Fahrettin ! Bak şim di ona bir soru soracağım , yine
anlamamış gibi yapacak . He! He! He!
FAHRETTİN—Sor ! Sor ! He! He! He!
NURETTİN— ( Müfettişe ) Mefailün! Mefailün! Mefulü?

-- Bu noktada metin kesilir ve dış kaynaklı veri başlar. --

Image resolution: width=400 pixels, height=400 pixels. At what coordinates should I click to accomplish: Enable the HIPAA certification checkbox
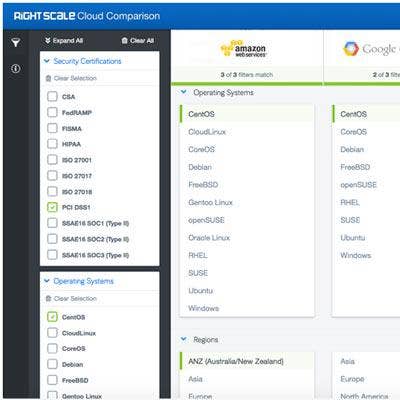[x=52, y=144]

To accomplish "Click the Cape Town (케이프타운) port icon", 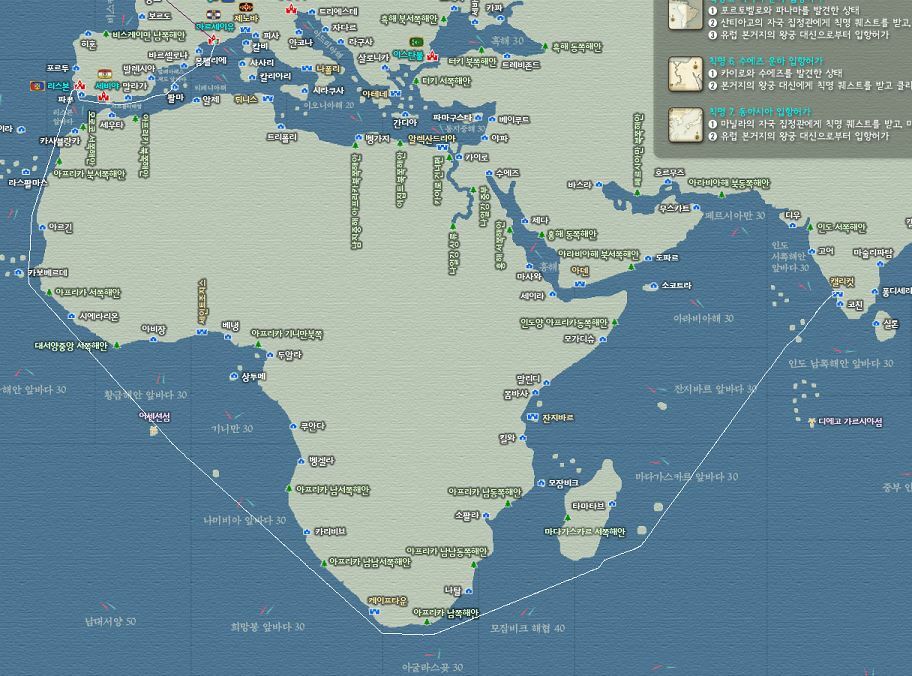I will pos(374,612).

MÜF.KEMAL —Vallahi sizi hiç anlamıyorum.
NURETTİN—He! He! He! Çok numaracı lan bu! Vallahi hiç
anlamıyormuş. He! He! He!
FAHRETTİN—Evet çok numaracıymış. He! He! He! Abi bu
deminkinden de felaket iyi rol yapıyor.He! He! He!
NURETTİN— ( Müfettişe ) Fe ilatün! Me failün! Fe ilün? (
Müfettiş alık alık bakar . He! He! He! Trene bakar gibi
bakıyor lan He! He!
(Nurettin gülme krizindeyken Fahrettin’ in gülmesi
aniden kesilir. Kısık sesle ve ciddi bir tonla
Nurettin’i uyarır )
FAHRETTİN—Abi! Abi! Belki bu gerçekten edebiyat
müfettişi değildir.
NURETTİN— (Gülmesi biranda kesilir.) Dur bakalım şimdi
anlarız. ( Müfettişe ) iks artı eşittir ye kare ?
MÜF.KEMAL —Ne diyorsun kardeşim.
NURETTİN—Kosunüs alfa altmışın tanjantı nedir.
MÜF .KEMAL —Hö! Ne?
FAHRETTİN— ( Kısık Sesle) Ne yapıyorsun abi ?
NURETTİN— (Kısık sesle ) Edebiyat müfettişi çıkmadı…
FAHRETTİN—Eee ?
NURETTİN—Bakalım matematik müfettişimi diye kontrol
ediyorum. He! He! He! (Nurettin gülme krizine girer.) (
Müfettiş iyice kızar o kızdıkça Nurettin’in gülme krizi
de artar .)
MÜF .KEMAL—Bu ne küstahlık?Bu ne saygısızlıktır? Bir
devlet memuruna hakaret ha?Hem de görev başında iken?
Hala gülüyorsunuz ha? Dalga geçmek ha? Yaktım ulan sizi
!
NURETTİN - Ha ! Ha ! Ha !..ay! ne komik herif ? Ulen
insan bir açık verir be …Bravo valla…Halen numarasını
sürdürüyor.Ha ! Ha !
FAHRETTİN - He ! He! Seni gidi edebiyat müfettişi
seni…Pardon matematik müfettişi seni…He ! He !
MÜF.KEMAL-Ne edebiyat müfettişi? Ne matematik müfettişi?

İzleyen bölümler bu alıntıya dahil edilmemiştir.